#### Your instructions
Quote the items below word for word, starting with their first line and ending after the line that contains "Describe the element at coordinates (95, 43)".

** START OF Extracted material **

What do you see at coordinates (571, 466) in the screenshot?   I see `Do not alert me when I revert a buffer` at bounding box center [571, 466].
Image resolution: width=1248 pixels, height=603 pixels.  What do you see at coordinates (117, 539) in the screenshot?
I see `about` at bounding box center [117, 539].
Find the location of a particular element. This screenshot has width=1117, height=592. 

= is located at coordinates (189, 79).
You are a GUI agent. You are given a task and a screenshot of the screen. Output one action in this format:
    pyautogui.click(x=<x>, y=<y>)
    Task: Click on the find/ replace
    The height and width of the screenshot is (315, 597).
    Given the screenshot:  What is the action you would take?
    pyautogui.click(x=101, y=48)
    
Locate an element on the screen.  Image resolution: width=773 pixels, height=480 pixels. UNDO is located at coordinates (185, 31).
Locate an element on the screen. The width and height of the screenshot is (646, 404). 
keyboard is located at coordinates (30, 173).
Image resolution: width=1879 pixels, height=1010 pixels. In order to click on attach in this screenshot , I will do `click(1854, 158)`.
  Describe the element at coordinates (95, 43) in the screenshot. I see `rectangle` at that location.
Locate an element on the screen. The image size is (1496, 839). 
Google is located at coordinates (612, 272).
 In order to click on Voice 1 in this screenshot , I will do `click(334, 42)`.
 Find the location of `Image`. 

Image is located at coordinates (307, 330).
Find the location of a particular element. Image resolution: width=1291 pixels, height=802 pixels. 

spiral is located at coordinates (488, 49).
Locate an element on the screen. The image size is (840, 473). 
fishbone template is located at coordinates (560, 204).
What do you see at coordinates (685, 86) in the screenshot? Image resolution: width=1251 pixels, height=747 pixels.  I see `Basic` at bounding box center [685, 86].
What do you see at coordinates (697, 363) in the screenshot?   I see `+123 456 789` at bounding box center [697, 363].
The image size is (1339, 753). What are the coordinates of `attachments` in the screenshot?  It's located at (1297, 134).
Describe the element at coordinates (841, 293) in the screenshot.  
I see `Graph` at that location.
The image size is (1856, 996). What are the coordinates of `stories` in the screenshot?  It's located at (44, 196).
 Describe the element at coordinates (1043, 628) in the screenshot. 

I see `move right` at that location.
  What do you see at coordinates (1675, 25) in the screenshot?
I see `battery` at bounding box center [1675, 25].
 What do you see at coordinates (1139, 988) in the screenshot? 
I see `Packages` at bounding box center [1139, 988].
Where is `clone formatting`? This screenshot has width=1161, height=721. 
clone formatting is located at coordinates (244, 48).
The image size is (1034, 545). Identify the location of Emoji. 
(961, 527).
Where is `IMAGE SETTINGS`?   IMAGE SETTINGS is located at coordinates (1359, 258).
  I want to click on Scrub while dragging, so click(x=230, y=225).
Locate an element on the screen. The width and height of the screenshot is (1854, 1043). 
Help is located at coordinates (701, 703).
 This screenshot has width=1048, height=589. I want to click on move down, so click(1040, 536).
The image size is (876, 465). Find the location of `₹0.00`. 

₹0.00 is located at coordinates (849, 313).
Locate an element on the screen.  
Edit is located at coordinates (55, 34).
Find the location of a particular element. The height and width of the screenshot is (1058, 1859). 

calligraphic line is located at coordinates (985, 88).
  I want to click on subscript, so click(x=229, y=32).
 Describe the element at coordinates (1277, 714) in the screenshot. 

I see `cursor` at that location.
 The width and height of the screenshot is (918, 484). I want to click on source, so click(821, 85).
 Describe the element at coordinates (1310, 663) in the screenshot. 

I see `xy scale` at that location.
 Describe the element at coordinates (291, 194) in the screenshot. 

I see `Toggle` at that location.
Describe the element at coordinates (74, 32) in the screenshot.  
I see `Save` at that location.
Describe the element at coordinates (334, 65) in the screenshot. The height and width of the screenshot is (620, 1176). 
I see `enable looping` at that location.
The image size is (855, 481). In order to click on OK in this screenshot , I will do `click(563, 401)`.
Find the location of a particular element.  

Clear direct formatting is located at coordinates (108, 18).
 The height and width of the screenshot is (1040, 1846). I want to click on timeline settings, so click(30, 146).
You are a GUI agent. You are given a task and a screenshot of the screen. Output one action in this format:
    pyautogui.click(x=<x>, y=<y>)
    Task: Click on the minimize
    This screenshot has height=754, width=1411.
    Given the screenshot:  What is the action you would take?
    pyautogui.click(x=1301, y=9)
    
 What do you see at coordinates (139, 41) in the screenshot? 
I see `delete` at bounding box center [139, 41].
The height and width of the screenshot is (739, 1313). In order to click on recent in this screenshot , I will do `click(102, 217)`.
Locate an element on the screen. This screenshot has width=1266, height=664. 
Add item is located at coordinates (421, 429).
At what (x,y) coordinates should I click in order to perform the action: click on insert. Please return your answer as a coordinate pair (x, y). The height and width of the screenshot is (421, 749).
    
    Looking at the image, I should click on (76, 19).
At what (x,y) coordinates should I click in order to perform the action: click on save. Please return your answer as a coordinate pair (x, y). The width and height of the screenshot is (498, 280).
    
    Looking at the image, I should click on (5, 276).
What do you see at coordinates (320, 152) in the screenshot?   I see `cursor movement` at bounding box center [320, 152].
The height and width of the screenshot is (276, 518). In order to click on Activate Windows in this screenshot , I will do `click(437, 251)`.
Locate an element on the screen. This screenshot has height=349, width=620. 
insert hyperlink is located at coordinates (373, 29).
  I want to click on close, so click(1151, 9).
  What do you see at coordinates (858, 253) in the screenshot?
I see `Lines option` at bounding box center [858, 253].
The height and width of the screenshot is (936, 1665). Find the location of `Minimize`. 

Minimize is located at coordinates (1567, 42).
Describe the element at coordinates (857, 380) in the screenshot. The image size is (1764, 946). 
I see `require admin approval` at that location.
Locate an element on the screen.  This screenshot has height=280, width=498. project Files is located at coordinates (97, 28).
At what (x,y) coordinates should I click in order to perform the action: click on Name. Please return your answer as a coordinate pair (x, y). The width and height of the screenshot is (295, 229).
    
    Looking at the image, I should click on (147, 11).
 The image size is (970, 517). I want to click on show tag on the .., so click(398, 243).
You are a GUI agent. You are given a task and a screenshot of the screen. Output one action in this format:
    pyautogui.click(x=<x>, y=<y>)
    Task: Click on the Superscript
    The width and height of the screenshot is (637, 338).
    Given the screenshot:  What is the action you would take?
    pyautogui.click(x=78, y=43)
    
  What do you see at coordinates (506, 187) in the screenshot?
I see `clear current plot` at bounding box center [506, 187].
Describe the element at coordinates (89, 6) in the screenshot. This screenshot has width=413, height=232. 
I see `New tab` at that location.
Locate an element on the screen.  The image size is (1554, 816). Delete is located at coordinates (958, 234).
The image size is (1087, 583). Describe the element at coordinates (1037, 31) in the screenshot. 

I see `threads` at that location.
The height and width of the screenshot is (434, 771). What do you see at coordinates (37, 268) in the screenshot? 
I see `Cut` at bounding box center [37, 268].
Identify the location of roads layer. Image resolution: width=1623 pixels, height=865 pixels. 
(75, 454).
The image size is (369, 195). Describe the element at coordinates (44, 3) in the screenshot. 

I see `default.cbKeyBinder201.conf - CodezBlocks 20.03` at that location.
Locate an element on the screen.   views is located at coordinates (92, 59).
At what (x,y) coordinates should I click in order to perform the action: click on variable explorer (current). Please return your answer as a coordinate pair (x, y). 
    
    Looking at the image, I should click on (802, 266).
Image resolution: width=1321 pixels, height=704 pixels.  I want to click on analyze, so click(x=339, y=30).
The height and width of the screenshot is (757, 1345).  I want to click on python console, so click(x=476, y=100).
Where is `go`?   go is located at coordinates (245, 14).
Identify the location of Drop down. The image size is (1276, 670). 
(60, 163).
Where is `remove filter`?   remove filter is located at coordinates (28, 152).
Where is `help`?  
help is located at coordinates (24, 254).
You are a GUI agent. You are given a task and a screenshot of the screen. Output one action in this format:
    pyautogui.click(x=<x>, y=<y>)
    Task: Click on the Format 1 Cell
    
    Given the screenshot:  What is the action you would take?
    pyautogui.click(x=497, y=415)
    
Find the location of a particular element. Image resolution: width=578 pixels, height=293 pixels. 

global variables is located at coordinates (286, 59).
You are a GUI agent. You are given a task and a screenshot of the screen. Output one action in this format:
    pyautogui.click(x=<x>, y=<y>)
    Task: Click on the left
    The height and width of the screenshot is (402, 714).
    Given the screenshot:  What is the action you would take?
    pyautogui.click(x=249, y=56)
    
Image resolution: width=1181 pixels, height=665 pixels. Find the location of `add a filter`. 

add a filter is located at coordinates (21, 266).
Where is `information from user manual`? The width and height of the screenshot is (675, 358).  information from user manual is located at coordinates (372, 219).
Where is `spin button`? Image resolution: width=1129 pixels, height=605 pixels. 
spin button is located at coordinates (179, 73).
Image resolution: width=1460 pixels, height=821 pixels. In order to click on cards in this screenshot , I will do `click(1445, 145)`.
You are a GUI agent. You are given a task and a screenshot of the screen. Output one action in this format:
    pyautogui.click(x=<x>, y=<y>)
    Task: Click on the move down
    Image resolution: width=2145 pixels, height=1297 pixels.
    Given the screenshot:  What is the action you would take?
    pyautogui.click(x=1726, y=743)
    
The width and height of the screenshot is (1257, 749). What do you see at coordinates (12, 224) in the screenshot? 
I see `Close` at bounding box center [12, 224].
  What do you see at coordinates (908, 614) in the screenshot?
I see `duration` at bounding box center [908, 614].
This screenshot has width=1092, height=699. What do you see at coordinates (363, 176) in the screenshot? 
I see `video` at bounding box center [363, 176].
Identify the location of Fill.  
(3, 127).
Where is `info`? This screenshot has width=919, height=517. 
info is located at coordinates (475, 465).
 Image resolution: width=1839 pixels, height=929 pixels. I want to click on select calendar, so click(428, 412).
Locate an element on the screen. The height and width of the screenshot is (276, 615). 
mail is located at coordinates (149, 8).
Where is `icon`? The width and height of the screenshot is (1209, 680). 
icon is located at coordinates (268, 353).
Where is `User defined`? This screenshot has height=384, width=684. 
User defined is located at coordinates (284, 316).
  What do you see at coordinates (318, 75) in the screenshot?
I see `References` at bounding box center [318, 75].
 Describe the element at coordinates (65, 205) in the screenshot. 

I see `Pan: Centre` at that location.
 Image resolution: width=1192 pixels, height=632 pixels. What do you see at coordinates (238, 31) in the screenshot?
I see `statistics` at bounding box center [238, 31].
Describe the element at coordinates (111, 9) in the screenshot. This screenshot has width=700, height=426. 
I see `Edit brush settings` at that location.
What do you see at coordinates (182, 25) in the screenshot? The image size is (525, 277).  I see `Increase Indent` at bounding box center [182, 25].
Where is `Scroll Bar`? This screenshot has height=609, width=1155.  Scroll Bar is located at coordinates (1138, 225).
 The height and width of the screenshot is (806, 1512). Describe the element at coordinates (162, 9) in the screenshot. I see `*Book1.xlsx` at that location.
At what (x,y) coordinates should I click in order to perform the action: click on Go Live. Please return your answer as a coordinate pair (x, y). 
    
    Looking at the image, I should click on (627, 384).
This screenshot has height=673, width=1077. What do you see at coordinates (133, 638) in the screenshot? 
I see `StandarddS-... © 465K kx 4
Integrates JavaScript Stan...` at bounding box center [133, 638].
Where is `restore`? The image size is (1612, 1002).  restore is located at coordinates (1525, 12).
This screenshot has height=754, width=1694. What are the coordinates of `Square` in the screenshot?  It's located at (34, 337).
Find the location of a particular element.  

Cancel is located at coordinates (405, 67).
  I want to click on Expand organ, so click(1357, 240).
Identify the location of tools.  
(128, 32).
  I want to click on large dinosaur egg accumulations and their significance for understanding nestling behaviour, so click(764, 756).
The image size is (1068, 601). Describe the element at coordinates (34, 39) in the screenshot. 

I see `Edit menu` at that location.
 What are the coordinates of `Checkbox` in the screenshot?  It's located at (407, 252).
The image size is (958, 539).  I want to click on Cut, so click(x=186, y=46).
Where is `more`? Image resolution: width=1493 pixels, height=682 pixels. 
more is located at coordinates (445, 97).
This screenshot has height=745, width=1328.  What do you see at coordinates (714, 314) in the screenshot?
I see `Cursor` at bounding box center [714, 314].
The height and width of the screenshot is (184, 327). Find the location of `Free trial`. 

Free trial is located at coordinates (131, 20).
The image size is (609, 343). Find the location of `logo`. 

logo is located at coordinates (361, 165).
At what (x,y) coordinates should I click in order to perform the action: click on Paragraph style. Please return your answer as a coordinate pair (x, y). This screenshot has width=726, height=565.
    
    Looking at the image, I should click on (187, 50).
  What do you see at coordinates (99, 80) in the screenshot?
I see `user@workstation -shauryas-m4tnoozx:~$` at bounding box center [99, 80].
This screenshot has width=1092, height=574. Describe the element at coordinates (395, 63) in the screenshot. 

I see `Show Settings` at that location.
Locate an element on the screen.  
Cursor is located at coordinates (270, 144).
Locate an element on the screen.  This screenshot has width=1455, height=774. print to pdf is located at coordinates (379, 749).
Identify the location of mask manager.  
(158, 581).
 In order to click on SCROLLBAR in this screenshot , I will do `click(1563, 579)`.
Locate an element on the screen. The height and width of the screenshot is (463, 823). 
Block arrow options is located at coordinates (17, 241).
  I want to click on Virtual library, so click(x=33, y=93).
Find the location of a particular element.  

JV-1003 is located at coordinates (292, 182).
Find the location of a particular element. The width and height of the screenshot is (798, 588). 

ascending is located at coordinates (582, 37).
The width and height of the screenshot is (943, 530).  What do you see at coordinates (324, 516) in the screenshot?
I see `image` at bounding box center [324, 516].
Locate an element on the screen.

** END OF Extracted material **

#### Reply to the exercise
What do you see at coordinates (571, 466) in the screenshot?   I see `Do not alert me when I revert a buffer` at bounding box center [571, 466].
Image resolution: width=1248 pixels, height=603 pixels.  What do you see at coordinates (117, 539) in the screenshot?
I see `about` at bounding box center [117, 539].
Find the location of a particular element. This screenshot has width=1117, height=592. 

= is located at coordinates (189, 79).
You are a GUI agent. You are given a task and a screenshot of the screen. Output one action in this format:
    pyautogui.click(x=<x>, y=<y>)
    Task: Click on the find/ replace
    The height and width of the screenshot is (315, 597).
    Given the screenshot:  What is the action you would take?
    pyautogui.click(x=101, y=48)
    
Locate an element on the screen.  Image resolution: width=773 pixels, height=480 pixels. UNDO is located at coordinates (185, 31).
Locate an element on the screen. The width and height of the screenshot is (646, 404). 
keyboard is located at coordinates (30, 173).
Image resolution: width=1879 pixels, height=1010 pixels. In order to click on attach in this screenshot , I will do `click(1854, 158)`.
  Describe the element at coordinates (95, 43) in the screenshot. I see `rectangle` at that location.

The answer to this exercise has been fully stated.